GIVEN REQUEST A - Transcribe the superapp article from "Ben Soppitt" to "mean for consumers?".

──────── SELECTED TEXT

Ben Soppitt

America's Financial Superapp Moment Has Arrived

Paypal’s CEO Dan Schulman recently announced their intent to launch a Financial Superapp.

“Schulman believes there are way too many financial services apps. So he plans to develop a “super app” to take care of payments, shopping, savings, investing, budgeting, crypto and identity — all from one convenient location.”

But others already claim they offer a “Financial Superapp” including ourselves at Unifimoney and Robo Advisor competitor M1 which even rather boldly adds a trademark symbol to it’s tagline: “The Finance Super App™”.

So what is a Financial Superapp? And what does it mean for consumers?

A blog post from Infopulse reported that the term ‘super app’ was “coined by BlackBerry founder Mike Lazaridis back in 2010. The post explained Lazaridis’s definition asa closed ecosystem of ‘many apps’ that people would use every day ‘...because they offer such a seamless, integrated, contextualized and efficient experience.’

They went on to define a Super App as “A marketplace of services and offerings, delivered via in-house technology and through 3rd party integrations.” That's as good a definition as we need at this point.

The History of the Superapp

The original Financial Superapps can be traced to Asia, especially China, and financial behemoths like Wechat and Alipay, and now including Paytm in India (as well as others) and Grab in South East Asia and Gojek in Indonesia. In reality, all of these apps have gone beyond just the financial and include a lot more besides.

────────────────

GIVEN REQUEST B - Rewrite the records from their start to the line with "Action: click(49, 238)", replacing "More menu" with "Help menu" and changing nothing else.

──────── RECORD SET

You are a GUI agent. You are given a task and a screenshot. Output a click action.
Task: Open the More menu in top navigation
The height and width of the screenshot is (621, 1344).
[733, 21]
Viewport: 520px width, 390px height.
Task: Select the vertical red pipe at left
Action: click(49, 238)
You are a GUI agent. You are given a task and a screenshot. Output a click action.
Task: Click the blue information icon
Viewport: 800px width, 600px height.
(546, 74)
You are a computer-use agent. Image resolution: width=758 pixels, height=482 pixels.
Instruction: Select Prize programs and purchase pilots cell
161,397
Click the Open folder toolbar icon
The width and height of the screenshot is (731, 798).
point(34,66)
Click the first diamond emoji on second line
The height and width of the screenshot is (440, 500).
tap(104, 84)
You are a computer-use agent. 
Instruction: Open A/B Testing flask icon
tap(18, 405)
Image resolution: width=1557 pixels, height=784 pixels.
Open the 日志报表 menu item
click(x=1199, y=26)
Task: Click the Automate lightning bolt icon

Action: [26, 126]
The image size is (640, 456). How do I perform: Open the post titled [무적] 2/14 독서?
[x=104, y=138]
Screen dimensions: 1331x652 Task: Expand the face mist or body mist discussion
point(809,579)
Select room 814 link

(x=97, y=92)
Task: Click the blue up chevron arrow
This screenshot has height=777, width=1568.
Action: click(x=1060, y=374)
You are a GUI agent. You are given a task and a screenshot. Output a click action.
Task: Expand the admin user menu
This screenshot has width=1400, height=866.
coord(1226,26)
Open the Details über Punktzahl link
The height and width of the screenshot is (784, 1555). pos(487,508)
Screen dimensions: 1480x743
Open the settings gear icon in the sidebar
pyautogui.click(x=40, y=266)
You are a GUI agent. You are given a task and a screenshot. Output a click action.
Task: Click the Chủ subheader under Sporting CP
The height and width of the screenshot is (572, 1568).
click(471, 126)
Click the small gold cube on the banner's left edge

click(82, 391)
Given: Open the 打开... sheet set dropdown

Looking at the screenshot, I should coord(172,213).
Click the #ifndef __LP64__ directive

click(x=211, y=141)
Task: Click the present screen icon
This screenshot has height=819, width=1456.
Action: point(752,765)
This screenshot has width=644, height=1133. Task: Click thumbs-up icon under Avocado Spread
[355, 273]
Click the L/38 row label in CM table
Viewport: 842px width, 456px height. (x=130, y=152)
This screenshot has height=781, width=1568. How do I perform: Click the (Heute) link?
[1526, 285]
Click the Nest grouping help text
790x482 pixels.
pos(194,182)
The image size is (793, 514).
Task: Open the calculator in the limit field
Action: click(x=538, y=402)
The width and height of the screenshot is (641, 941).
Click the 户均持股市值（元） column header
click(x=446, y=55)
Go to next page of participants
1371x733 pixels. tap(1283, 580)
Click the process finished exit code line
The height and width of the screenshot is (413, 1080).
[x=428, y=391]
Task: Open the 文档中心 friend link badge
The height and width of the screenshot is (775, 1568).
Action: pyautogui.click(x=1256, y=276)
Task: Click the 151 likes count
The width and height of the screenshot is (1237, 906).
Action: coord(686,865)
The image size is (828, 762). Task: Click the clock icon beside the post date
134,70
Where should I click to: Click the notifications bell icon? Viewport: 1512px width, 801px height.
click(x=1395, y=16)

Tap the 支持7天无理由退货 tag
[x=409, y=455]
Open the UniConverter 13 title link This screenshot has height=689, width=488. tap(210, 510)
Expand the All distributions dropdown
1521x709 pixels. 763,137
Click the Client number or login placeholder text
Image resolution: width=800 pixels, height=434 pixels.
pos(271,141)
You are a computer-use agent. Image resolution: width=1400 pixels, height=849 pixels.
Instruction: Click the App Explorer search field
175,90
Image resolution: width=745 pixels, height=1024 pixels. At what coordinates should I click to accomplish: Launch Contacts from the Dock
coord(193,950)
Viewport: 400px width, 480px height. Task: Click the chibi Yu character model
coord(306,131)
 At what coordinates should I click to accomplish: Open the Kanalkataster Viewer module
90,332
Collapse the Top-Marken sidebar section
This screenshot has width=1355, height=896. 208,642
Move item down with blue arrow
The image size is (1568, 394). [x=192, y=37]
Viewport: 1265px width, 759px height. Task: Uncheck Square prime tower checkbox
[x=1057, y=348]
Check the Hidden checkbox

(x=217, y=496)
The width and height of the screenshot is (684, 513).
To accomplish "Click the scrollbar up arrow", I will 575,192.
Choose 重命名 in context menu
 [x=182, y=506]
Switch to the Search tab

────────────────

COMPLETE RESPONSE A -
Ben Soppitt

America's Financial Superapp Moment Has Arrived

Paypal’s CEO Dan Schulman recently announced their intent to launch a Financial Superapp.

“Schulman believes there are way too many financial services apps. So he plans to develop a “super app” to take care of payments, shopping, savings, investing, budgeting, crypto and identity — all from one convenient location.”

But others already claim they offer a “Financial Superapp” including ourselves at Unifimoney and Robo Advisor competitor M1 which even rather boldly adds a trademark symbol to it’s tagline: “The Finance Super App™”.

So what is a Financial Superapp? And what does it mean for consumers?

COMPLETE RESPONSE B -
You are a GUI agent. You are given a task and a screenshot. Output a click action.
Task: Open the Help menu in top navigation
The height and width of the screenshot is (621, 1344).
[733, 21]
Viewport: 520px width, 390px height.
Task: Select the vertical red pipe at left
Action: click(49, 238)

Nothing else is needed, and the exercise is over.